- PROMPT: Every line from the one containing "Click the 查找(F3) button" through the end of the listing below goes in the output, exactly and without pictures.

- PROVIDED RECORDS:
[Start of section]
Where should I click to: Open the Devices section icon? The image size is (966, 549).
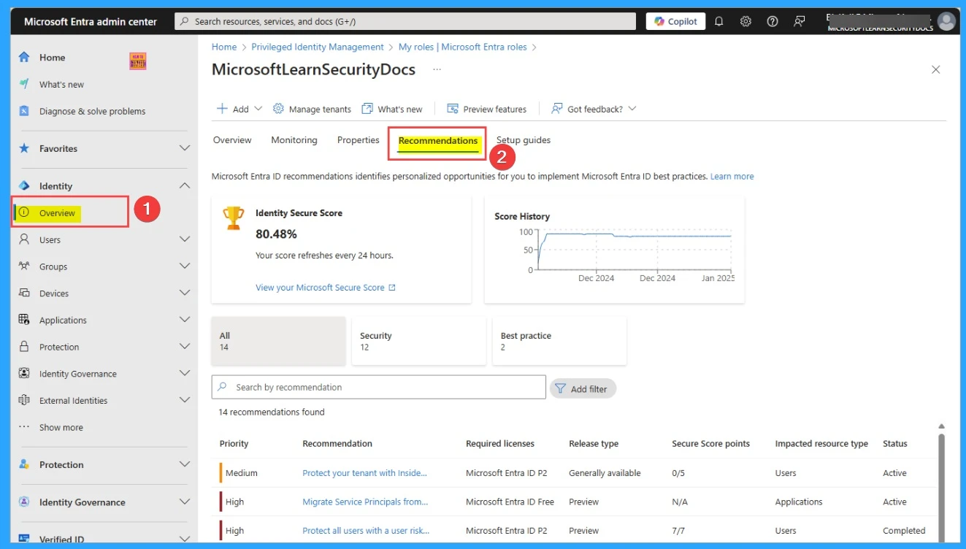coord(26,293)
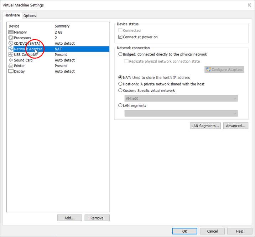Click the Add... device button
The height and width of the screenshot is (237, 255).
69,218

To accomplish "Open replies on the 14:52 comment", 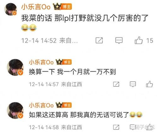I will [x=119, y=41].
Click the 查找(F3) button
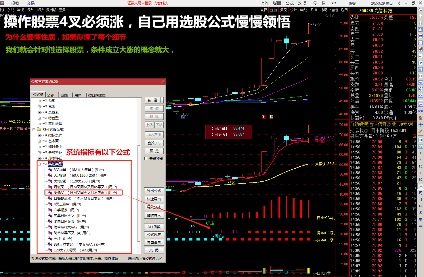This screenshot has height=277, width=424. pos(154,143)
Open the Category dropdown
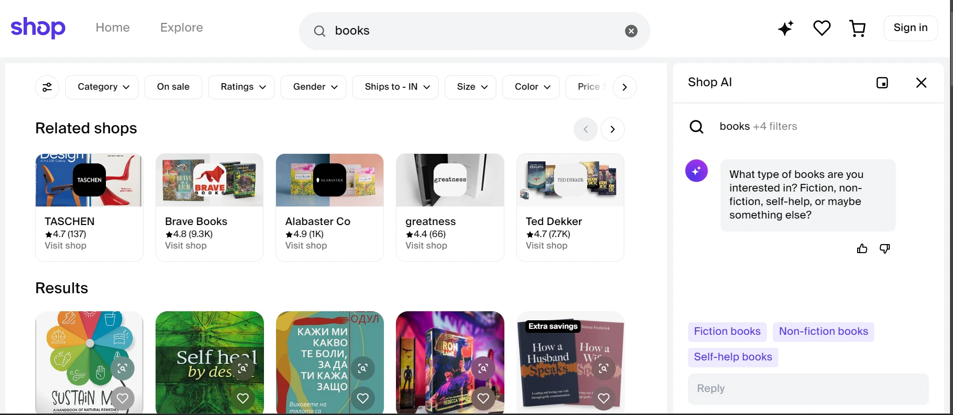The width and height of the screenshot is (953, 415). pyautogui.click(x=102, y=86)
[End of section]
- ANSWER SPACE:
Click the 查找(F3) button
This screenshot has height=277, width=424. pos(154,143)
Open the Category dropdown
The width and height of the screenshot is (953, 415). pyautogui.click(x=102, y=86)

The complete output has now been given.